The shift from Asia-Pacific to Indo-Pacific

  • In 2017, Japan declared an "Open and Free Indo-Pacific" as part of its regional strategy.
  • India followed with an "Act East" policy that gave added purpose to its earlier "Look East" doctrine.
  • The US outlined its "Free and Open Indo-Pacific" vision in its National Security Strategy in 2017.

All three major powers have signalled that the concept of Asia-Pacific is becoming outdated, and that Indo-Pacific better fits the international order in the 21st century with its growing strategic competitions.

Major challenges for the region

  • High vulnerability: The composite geography and the decades-long intense geostrategic tensions make the SCS one of the most vulnerable SLOCs in the entire world.
  • Increasing stakeholders: The ever-increasing number of stakeholders further adds to the risks of competition.
  • Governance issues: While this is a testimony to progress and a more extensive understanding of deep-ocean ecosystems, it brings up a host of issues in governance, the scope of permissible activities, and safety measures in case of untoward incidents.
  • Overexploitation: Concerns related to the exploitation of the deep seabed stem from its potential adverse impact on the fragile marine ecosystems.
  • Disruptions: Maritime trade encompasses various security considerations intertwined with the interests of businesses, governments and consumers.
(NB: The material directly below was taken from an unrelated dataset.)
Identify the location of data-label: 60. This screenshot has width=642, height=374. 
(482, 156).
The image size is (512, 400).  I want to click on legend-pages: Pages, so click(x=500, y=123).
This interconnectedness makes the transportation network vulnerable to disruptions, which affects supply chains that support global commerce and national economies. 
  • Geopolitical tensions: Moreover, the geography of this sea space lends itself considerably to jurisdictional ambiguity, which further exacerbates geopolitical tensions. Littoral states, including China, hold varying interpretations of the law of the sea,stymieing the efforts towards mitigating the disputes that characterise it.

Conclusion

The importance of ocean is growing for states with rising dependence of states on sea-borne trade. With increasing globalization and maritime domain awareness, countries have started to streamline their maritime policies and are becoming concern about their marine resources given the strong belief that world economy is becoming ocean-based with rich trade and resource potential and termed as blue economy.